The Kinematograph: a familiar and bittersweet story done better by others

Tomek Baginski, “The Kinematograph” (2009)

Here is a bittersweet story of a lone inventor labouring to produce the first moving picture with sound and colour only to lose both his wife and a claim to take out that first patent and to be forever remembered as the world’s first film-maker. The story is a familiar one – the inventor is so obsessed with his technology and his discoveries, that he forgets to care about his loved ones until too late and he is left with only his lifeless machines and memories, while the world moves on, indifferent to his sorrow and loneliness – and Baginski does it no favours by relying on a sparse and unimaginative dialogue, a flat delivery by his voice actors and trite background music that tugs at the heart-strings in an irritating way.

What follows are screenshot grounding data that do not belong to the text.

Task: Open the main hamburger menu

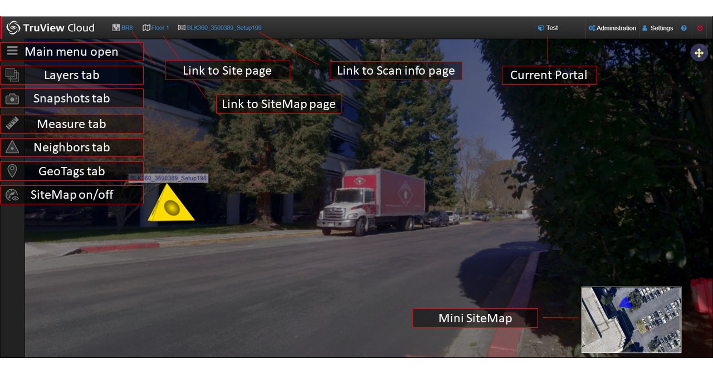Action: [x=12, y=51]
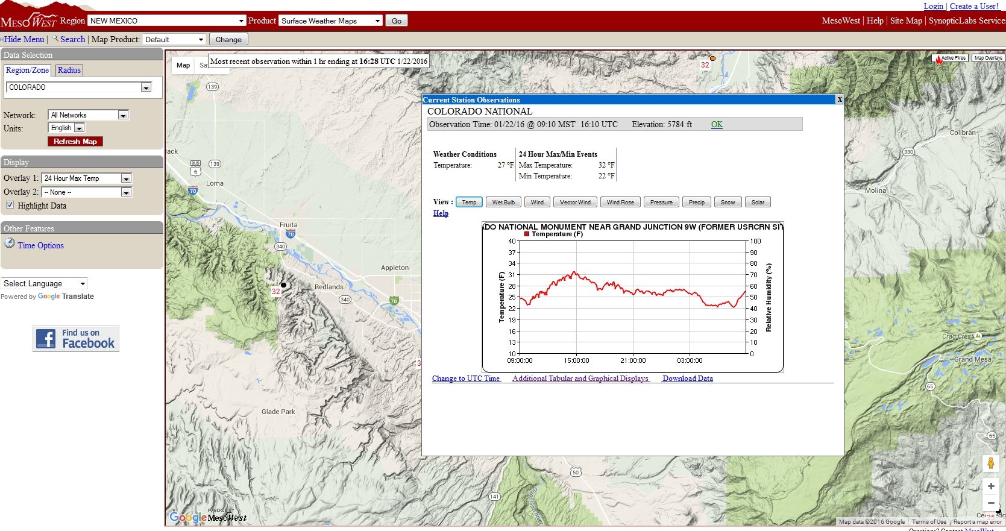The width and height of the screenshot is (1006, 531).
Task: Close the Current Station Observations popup
Action: (x=839, y=99)
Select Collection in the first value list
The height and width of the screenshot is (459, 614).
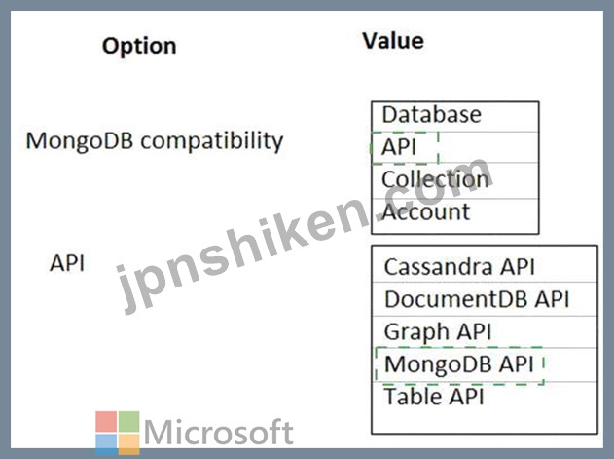click(454, 180)
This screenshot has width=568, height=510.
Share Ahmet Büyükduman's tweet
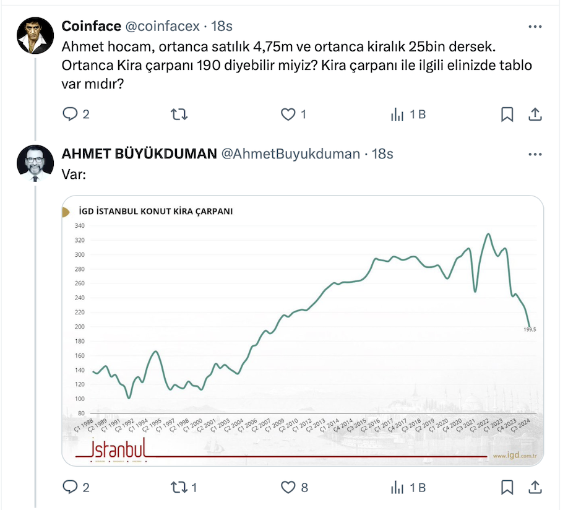pyautogui.click(x=535, y=487)
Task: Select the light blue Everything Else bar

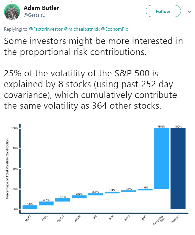Action: pos(161,159)
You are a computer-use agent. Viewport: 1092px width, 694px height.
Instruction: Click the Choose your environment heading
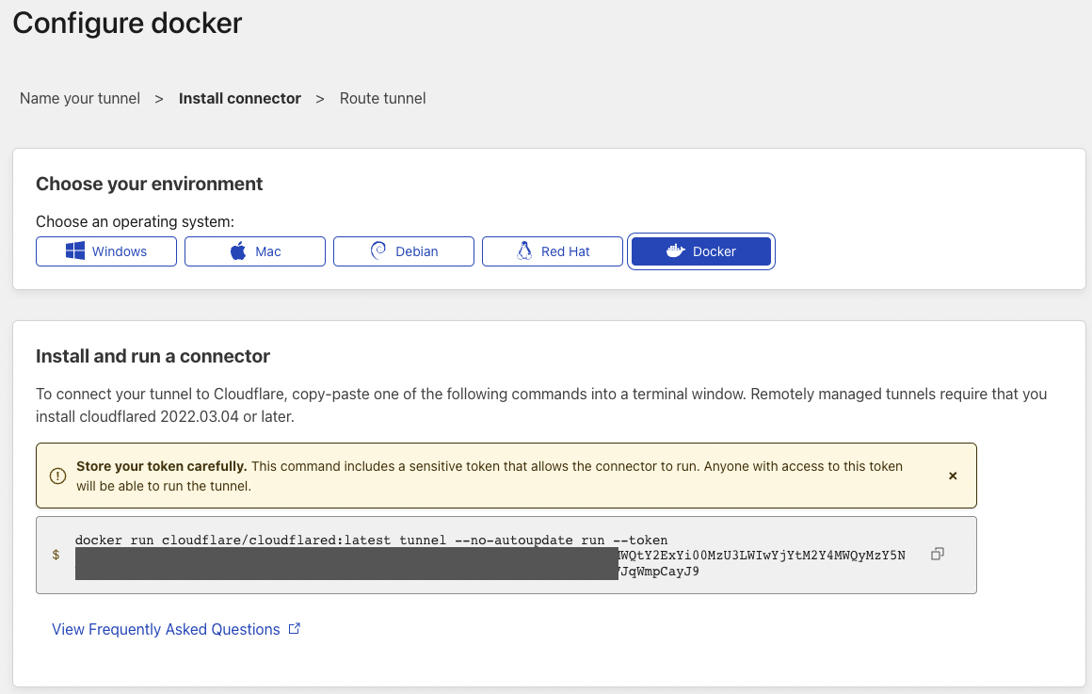150,184
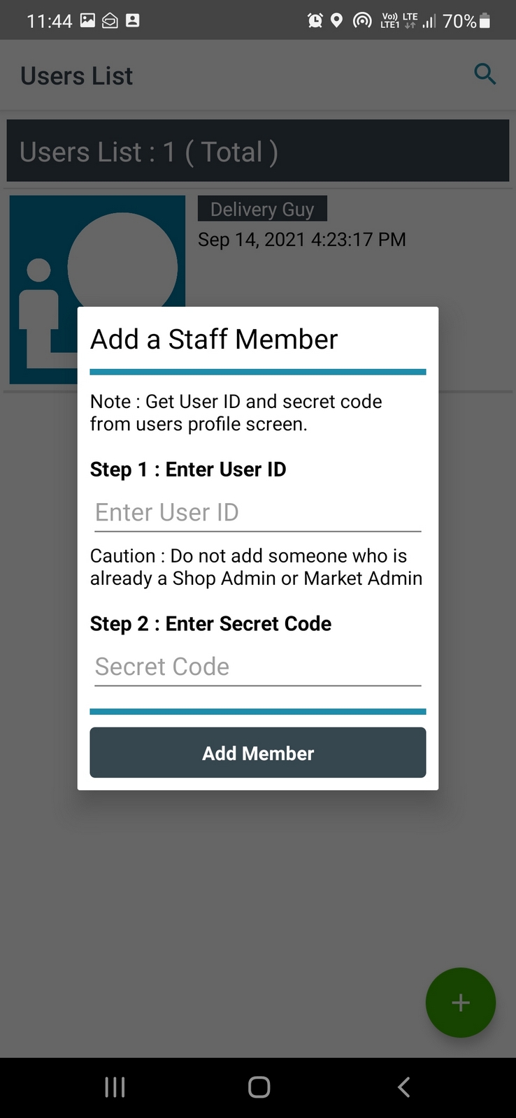516x1118 pixels.
Task: Tap the status bar clock
Action: click(49, 21)

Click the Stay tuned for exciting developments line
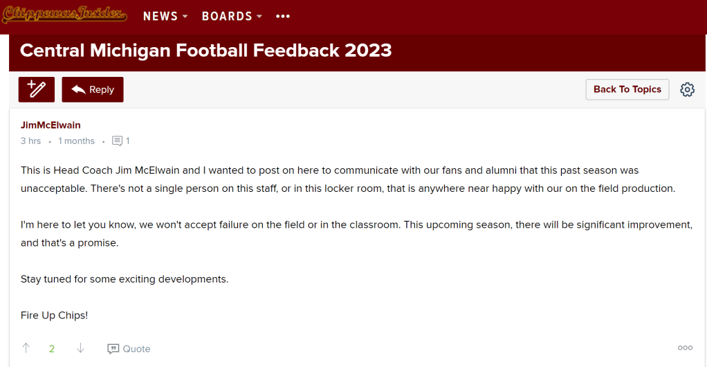pos(125,279)
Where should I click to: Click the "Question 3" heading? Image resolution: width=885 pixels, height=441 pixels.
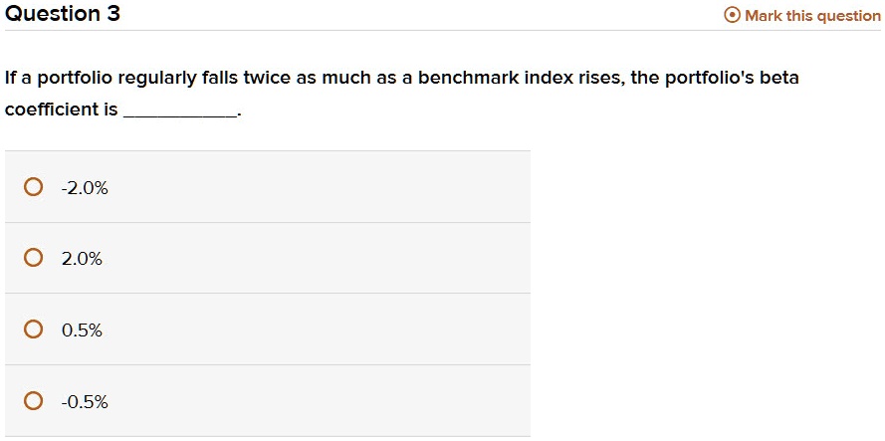click(62, 14)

While the animation is quite good and transitions from past memories to the inventor’s current reality are done well and subtly – the inventor is portrayed as elderly while his wife is shown as always youthful (because the film shows him as living in the past) – it does move too quickly in parts and viewers can feel a bit dizzy from all the dynamic spinning of the point of view of the “lens” which purports to be that of the viewers. The film looks rather like a video game as a result and this detracts somewhat from the sketchy story.

The emotion is very forced and viewers can feel manipulated by the short’s plot and message. The characters are one-dimensional and seem very stereotyped: the wife as self-sacrificing to the point where she refuses to see a doctor about her tuberculosis until far too late, the husband as too obsessed with his work to notice that his wife is unwell.

For a better treatment of a similar theme, viewers are encouraged to watch Andrei Shushkov’s “Invention of Love” which has been reviewed elsewhere on this blog.